Directions for this task »
Take each line of the entries below that contains "with" and copy it.

------------------------------------------------

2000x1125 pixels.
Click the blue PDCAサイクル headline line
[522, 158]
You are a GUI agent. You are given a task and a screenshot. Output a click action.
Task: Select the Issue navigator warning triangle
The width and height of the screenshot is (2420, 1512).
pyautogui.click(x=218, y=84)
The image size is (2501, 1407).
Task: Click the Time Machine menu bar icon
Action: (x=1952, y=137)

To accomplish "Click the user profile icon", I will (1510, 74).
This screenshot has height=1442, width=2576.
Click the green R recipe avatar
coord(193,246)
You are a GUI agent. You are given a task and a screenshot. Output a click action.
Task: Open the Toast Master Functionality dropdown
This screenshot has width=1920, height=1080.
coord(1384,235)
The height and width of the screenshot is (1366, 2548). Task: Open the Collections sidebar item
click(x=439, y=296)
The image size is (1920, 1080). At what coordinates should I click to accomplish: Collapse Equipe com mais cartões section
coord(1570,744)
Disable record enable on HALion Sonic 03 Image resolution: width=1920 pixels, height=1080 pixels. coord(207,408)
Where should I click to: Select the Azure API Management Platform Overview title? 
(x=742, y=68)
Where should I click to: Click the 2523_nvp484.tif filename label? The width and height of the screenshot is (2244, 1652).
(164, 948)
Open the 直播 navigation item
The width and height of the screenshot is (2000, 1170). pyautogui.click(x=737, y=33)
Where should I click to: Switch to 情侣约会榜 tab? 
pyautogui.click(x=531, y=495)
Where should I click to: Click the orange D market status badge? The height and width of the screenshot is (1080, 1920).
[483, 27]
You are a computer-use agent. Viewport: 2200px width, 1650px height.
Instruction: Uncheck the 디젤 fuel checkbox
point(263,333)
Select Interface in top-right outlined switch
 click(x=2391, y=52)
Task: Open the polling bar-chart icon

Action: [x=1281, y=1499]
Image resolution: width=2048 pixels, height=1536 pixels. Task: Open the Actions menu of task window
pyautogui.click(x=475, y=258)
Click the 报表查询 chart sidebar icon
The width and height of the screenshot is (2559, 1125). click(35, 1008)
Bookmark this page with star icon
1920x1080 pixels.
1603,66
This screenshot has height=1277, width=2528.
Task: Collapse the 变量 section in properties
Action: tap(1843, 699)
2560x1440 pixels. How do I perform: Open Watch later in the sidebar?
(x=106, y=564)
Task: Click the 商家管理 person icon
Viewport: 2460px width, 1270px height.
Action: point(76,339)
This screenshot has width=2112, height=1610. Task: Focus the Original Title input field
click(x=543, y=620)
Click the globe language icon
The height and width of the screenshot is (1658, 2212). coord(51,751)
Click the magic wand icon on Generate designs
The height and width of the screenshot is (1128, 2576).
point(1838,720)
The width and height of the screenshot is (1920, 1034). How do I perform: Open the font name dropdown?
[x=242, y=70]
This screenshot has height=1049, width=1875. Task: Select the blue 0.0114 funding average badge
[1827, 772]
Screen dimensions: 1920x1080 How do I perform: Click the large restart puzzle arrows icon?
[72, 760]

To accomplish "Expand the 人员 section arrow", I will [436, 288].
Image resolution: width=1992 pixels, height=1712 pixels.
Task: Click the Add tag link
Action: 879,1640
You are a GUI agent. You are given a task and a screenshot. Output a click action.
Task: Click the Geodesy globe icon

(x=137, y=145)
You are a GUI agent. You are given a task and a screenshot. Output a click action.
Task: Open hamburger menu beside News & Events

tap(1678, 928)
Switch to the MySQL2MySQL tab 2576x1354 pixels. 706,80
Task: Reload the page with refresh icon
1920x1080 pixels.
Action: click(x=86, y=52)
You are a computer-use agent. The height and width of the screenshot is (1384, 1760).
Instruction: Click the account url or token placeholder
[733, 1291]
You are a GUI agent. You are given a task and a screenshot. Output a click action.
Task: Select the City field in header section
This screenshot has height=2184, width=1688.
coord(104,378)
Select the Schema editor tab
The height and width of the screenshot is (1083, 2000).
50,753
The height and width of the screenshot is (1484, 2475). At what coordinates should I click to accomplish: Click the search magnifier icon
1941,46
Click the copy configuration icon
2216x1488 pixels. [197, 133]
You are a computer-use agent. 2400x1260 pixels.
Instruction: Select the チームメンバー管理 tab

------------------------------------------------

Solution to the problem »
Bookmark this page with star icon
Task: Reload the page with refresh icon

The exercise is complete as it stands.